WHAT THE TASK REQUIRES - Copy the listing below in full, exactly as given.

:: RECORDS FOR THIS TASK

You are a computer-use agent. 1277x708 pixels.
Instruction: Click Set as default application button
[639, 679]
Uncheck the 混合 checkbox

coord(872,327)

::::

OUTPUT FOR THIS TASK -
You are a computer-use agent. 1277x708 pixels.
Instruction: Click Set as default application button
[639, 679]
Uncheck the 混合 checkbox

coord(872,327)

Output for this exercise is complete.